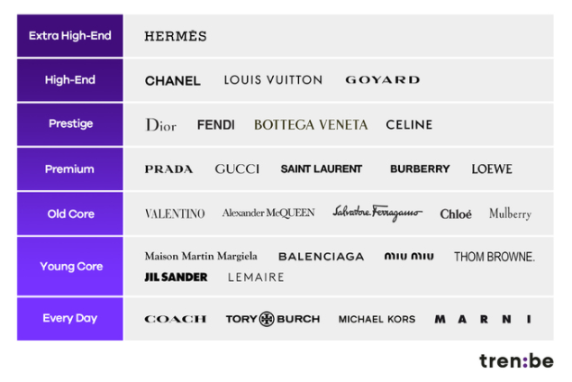Click the Bottega Veneta logo

tap(311, 124)
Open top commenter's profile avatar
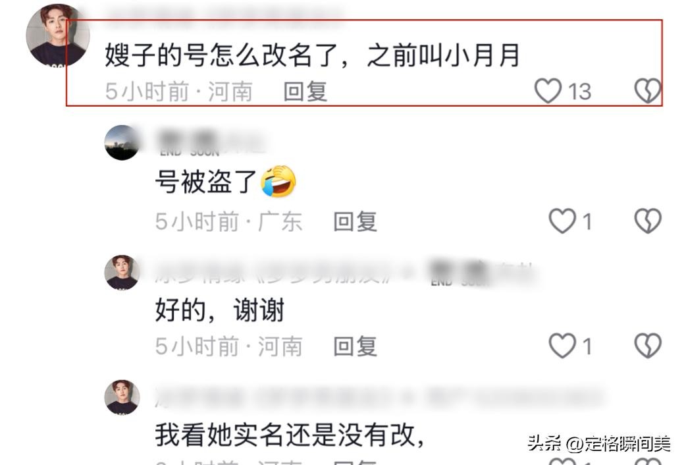Image resolution: width=684 pixels, height=465 pixels. pyautogui.click(x=57, y=35)
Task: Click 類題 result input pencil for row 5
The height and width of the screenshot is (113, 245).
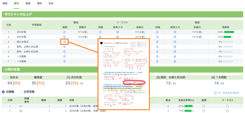Action: (x=175, y=52)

PROBLEM DESCRIPTION: With the pictures left out, copy exactly the lines from the line holding "Open top commenter's profile avatar" through the final line of the records, including both.

THE COMPLETED TASK:
Open top commenter's profile avatar
Image resolution: width=684 pixels, height=465 pixels. pyautogui.click(x=57, y=35)
Task: Click 類題 result input pencil for row 5
The height and width of the screenshot is (113, 245).
Action: (x=175, y=52)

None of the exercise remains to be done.